====== Given records ======
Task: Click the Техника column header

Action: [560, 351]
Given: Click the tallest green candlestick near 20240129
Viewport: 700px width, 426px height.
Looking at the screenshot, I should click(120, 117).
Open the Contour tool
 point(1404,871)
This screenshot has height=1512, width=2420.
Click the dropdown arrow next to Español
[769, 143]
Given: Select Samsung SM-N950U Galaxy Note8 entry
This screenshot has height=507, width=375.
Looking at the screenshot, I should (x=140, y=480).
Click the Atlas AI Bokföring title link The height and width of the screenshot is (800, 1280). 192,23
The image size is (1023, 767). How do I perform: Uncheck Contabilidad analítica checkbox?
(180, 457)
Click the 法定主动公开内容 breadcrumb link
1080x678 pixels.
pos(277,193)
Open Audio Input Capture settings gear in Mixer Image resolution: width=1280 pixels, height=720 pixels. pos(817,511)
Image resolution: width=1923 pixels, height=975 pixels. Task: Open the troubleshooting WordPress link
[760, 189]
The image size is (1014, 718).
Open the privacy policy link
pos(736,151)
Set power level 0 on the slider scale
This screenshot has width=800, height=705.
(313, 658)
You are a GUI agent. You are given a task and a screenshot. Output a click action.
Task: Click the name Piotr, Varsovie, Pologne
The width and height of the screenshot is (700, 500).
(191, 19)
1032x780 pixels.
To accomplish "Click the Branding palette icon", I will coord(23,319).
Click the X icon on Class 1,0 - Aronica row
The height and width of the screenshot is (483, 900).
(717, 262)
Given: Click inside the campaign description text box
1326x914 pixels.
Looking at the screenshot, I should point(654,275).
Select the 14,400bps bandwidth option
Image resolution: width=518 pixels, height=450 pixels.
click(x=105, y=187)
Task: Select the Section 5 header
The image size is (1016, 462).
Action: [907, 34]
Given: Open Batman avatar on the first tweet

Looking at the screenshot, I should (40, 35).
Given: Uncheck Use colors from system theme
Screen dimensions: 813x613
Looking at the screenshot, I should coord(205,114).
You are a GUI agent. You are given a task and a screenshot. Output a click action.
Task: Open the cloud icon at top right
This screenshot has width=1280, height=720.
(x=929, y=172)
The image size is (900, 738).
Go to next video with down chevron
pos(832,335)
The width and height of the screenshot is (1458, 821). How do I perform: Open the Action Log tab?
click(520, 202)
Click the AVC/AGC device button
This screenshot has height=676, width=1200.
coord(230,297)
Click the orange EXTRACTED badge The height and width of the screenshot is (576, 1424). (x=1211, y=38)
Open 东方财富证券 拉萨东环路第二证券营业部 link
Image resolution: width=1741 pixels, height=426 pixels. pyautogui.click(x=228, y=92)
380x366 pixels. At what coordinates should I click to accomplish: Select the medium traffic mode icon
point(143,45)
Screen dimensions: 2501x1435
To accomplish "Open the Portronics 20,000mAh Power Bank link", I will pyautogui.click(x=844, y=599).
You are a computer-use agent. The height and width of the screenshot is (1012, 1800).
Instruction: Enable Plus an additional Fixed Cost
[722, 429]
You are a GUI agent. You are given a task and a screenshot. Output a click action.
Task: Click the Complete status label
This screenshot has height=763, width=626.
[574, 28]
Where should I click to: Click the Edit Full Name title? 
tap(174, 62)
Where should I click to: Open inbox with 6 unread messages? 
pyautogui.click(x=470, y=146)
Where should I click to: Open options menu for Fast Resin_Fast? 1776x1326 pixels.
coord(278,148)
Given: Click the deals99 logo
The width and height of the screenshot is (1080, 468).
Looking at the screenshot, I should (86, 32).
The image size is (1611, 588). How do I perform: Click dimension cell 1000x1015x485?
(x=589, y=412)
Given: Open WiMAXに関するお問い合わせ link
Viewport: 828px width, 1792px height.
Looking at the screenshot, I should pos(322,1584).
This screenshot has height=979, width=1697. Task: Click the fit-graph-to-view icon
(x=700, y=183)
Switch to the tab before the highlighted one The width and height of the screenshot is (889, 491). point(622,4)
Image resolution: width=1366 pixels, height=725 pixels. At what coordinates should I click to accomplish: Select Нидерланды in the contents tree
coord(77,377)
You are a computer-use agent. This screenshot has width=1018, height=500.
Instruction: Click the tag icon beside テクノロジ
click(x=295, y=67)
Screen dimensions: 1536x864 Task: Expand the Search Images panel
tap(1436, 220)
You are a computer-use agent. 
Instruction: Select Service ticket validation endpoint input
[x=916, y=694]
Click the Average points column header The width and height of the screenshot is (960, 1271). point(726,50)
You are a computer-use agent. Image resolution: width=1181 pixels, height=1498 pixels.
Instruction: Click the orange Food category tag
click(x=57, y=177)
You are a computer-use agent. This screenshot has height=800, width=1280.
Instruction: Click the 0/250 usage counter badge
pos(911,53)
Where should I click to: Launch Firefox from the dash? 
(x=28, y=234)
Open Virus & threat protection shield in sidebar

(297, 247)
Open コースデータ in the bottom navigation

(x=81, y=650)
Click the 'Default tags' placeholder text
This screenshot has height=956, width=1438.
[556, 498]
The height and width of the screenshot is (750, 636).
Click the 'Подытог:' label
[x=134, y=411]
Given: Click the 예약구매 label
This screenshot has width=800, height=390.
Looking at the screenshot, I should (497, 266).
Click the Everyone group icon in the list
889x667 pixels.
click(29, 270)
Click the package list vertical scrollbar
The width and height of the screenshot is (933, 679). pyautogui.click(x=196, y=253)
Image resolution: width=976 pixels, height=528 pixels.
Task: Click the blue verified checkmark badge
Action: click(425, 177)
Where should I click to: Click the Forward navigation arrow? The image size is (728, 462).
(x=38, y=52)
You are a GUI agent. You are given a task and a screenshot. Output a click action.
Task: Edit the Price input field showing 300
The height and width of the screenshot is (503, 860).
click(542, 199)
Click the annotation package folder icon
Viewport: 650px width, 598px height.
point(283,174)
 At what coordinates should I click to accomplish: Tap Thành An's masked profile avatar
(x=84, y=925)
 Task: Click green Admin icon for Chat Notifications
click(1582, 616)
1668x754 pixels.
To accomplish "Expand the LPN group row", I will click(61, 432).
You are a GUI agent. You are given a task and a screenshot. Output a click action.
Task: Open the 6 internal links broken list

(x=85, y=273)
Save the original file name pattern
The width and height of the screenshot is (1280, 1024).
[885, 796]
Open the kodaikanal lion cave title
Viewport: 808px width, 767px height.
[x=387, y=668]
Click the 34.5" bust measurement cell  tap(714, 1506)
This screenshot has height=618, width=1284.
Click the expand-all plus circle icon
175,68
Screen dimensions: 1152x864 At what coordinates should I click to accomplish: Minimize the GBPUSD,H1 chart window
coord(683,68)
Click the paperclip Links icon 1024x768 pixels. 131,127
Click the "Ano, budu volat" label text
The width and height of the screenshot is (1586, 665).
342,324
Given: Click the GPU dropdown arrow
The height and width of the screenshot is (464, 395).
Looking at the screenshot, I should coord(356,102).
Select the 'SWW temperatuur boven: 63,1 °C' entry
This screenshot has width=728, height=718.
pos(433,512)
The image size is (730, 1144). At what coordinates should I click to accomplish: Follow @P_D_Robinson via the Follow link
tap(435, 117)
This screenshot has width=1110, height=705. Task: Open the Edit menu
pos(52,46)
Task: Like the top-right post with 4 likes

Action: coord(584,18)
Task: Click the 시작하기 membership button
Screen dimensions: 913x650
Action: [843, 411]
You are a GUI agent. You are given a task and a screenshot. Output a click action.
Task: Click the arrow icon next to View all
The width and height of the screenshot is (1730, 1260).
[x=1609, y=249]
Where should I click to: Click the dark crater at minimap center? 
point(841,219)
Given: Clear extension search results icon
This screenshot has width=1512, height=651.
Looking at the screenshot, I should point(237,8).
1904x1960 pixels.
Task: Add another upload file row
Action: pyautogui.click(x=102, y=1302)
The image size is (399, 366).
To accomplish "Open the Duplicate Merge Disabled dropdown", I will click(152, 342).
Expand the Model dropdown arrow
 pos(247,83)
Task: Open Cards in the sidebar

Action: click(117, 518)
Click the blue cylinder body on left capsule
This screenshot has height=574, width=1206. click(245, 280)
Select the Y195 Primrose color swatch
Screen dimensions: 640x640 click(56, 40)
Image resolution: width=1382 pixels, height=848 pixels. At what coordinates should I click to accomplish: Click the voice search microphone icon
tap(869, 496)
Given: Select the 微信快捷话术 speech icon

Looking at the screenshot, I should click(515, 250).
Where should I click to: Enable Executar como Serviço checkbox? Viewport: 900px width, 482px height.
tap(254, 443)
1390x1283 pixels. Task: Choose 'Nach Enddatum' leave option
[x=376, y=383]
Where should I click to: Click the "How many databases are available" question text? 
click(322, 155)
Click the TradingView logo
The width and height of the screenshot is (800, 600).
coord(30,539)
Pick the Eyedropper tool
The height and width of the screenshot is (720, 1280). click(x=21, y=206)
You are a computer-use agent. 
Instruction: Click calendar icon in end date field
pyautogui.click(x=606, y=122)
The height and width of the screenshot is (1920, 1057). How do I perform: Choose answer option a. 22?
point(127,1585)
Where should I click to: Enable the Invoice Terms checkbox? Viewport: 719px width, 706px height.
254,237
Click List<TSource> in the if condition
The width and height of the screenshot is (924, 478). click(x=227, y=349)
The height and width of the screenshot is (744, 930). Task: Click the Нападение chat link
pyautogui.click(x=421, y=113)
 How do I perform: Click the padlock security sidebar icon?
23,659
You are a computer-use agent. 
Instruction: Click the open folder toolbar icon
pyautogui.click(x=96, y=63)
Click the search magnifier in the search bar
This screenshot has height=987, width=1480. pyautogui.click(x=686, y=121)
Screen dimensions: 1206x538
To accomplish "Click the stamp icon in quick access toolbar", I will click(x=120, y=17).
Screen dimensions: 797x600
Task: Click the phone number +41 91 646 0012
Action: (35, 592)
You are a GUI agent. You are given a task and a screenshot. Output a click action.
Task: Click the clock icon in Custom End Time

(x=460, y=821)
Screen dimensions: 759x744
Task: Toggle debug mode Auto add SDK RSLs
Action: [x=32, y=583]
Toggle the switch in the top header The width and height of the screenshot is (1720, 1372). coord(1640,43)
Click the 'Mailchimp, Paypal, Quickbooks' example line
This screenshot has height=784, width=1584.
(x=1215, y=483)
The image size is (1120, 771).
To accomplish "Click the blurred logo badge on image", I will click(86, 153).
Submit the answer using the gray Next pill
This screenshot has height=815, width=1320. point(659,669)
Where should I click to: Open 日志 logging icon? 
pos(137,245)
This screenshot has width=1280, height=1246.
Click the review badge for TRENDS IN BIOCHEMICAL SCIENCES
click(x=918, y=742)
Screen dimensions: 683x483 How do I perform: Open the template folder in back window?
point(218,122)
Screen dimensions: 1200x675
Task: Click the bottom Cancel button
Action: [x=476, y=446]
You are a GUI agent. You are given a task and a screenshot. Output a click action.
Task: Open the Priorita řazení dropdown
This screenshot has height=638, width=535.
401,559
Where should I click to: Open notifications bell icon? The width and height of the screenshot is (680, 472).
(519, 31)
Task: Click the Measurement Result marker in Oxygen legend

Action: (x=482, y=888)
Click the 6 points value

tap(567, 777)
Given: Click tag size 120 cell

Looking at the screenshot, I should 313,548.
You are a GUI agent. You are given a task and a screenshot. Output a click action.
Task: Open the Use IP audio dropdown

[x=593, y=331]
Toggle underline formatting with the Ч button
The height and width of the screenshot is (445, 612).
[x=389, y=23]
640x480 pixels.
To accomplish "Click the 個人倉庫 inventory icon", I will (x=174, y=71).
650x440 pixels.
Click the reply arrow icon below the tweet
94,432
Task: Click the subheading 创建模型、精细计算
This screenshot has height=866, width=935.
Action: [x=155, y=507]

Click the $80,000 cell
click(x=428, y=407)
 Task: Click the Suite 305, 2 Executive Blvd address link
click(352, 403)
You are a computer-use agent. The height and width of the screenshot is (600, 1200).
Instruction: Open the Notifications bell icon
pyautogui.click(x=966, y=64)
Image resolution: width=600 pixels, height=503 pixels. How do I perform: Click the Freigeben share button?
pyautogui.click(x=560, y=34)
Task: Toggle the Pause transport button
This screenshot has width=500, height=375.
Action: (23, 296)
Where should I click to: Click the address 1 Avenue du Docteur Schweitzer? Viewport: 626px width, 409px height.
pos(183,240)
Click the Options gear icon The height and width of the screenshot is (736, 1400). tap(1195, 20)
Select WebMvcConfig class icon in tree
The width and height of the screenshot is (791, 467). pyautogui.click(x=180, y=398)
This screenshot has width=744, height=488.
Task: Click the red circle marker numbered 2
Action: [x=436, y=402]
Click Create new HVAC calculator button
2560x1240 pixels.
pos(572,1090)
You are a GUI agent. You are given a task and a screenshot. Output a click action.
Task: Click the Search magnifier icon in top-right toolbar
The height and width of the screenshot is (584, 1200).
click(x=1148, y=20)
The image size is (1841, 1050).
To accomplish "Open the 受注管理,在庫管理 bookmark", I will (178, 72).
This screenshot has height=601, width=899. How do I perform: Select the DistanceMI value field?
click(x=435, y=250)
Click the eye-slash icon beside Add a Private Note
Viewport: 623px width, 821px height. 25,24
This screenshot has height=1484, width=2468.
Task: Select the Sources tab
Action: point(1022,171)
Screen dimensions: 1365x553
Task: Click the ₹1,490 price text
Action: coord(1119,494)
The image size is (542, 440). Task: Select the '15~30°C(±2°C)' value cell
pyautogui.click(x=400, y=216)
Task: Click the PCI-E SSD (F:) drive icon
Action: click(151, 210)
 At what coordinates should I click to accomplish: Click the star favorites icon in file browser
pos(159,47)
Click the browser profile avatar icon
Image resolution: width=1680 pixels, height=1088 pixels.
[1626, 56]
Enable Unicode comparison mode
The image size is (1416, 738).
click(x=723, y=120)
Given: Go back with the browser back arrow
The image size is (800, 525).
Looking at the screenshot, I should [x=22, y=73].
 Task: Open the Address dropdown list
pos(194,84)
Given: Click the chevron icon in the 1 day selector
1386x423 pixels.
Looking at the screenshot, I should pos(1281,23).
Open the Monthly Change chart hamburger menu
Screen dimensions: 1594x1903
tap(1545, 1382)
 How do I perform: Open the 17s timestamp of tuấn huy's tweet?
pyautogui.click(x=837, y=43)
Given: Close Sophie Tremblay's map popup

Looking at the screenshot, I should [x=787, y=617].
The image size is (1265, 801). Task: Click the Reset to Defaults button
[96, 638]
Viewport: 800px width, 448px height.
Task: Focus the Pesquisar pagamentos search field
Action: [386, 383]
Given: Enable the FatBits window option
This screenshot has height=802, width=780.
======
How to complete this task »
For this exercise, repeat exactly the lines of the data above from the one with "Instruction: Click the orange" down to the one with "Given: Click the 예약구매 label", both end lines included.

Answer to the problem »
Instruction: Click the orange Food category tag
click(x=57, y=177)
You are a computer-use agent. This screenshot has height=800, width=1280.
Instruction: Click the 0/250 usage counter badge
pos(911,53)
Where should I click to: Launch Firefox from the dash? 
(x=28, y=234)
Open Virus & threat protection shield in sidebar

(297, 247)
Open コースデータ in the bottom navigation

(x=81, y=650)
Click the 'Default tags' placeholder text
This screenshot has height=956, width=1438.
[556, 498]
The height and width of the screenshot is (750, 636).
Click the 'Подытог:' label
[x=134, y=411]
Given: Click the 예약구매 label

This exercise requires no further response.